◆ Information given:
□ □ □

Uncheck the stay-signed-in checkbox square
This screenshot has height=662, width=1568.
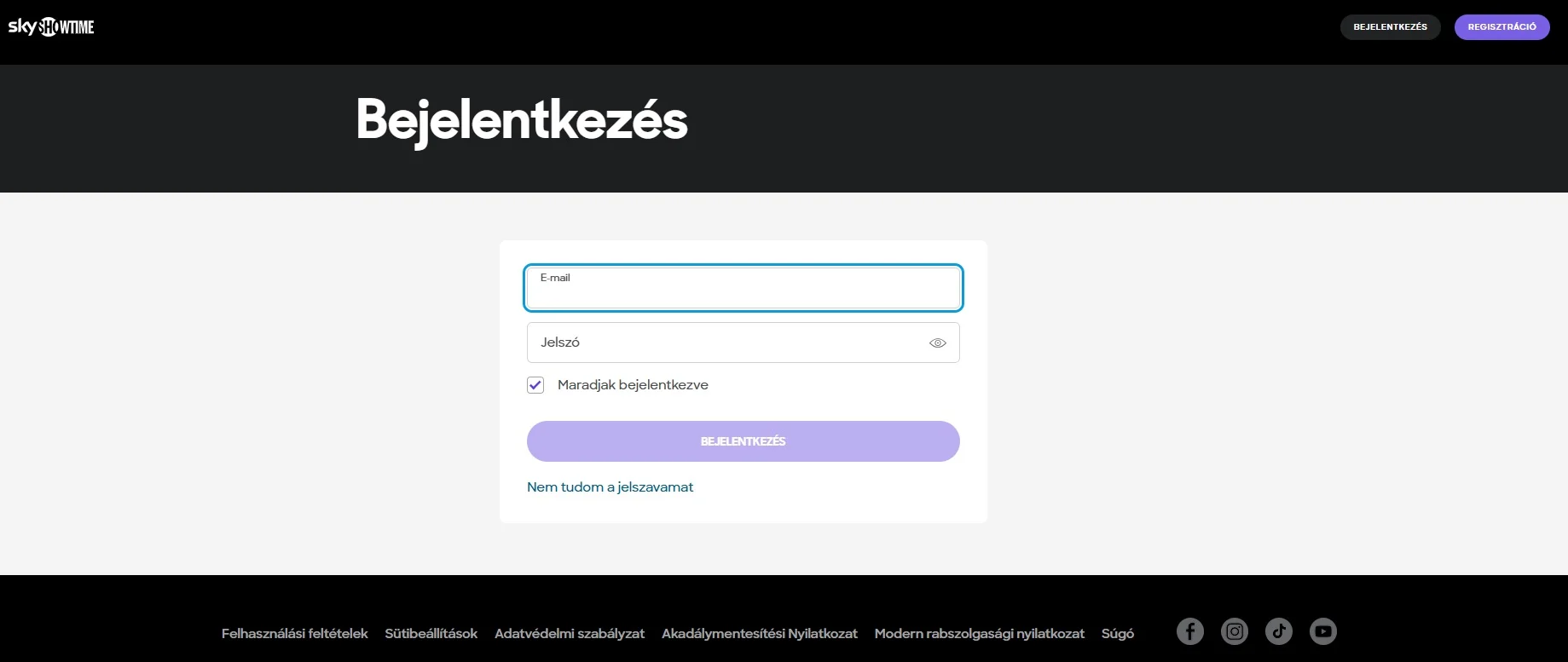[535, 385]

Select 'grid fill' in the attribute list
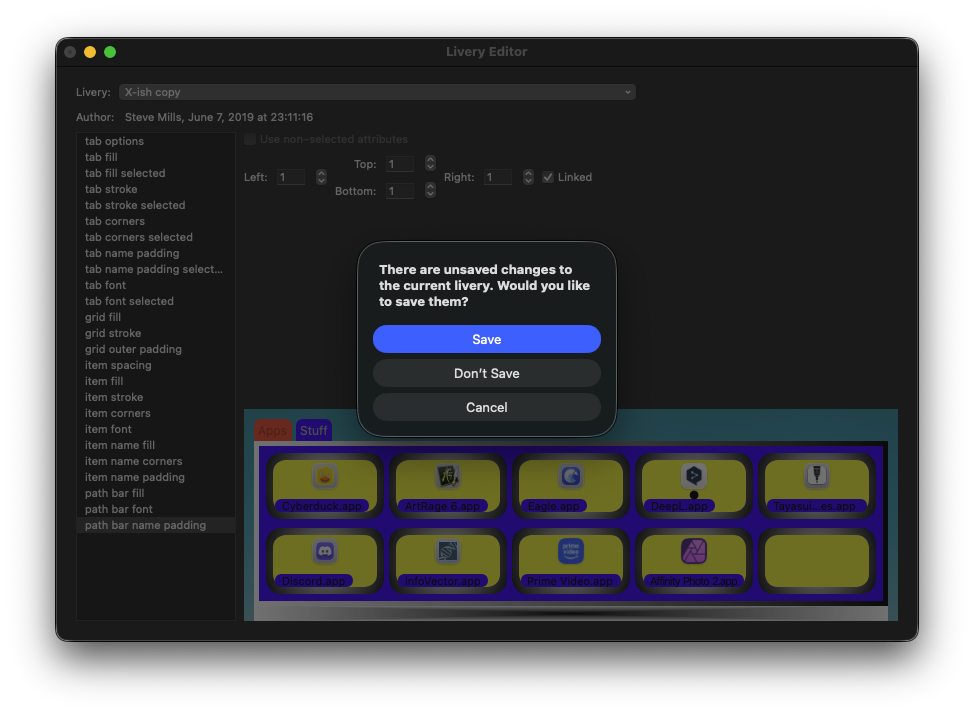[x=103, y=317]
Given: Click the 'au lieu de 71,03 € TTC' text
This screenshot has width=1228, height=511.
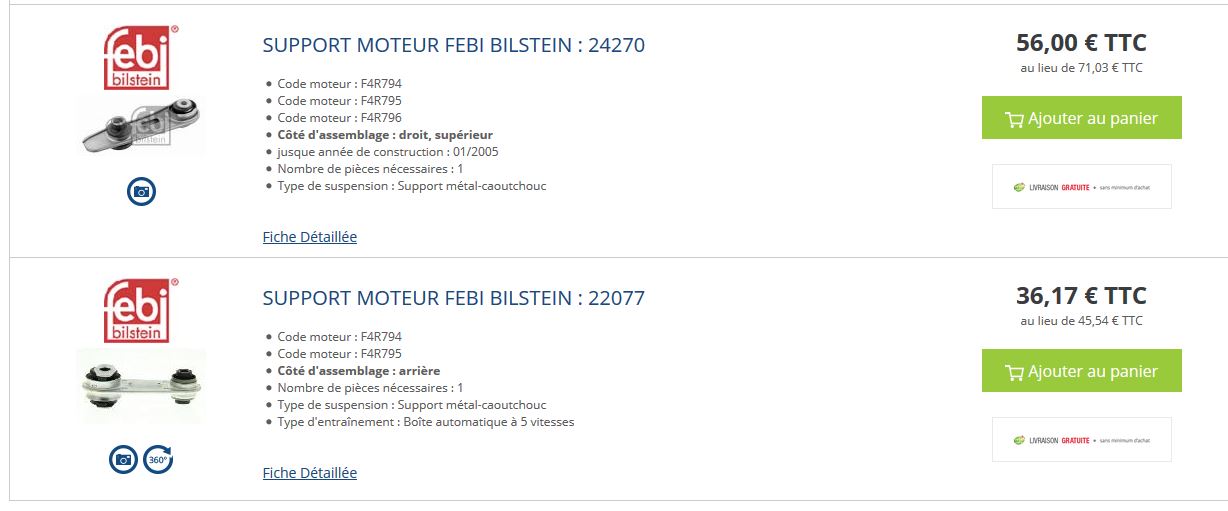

□ □ □

◆ Work item: What's needed is an exact copy of every entry, free of pictures.

◆ Written solution:
Uncheck the stay-signed-in checkbox square
This screenshot has height=662, width=1568.
[535, 385]

Select 'grid fill' in the attribute list
[x=103, y=317]
Given: Click the 'au lieu de 71,03 € TTC' text
This screenshot has width=1228, height=511.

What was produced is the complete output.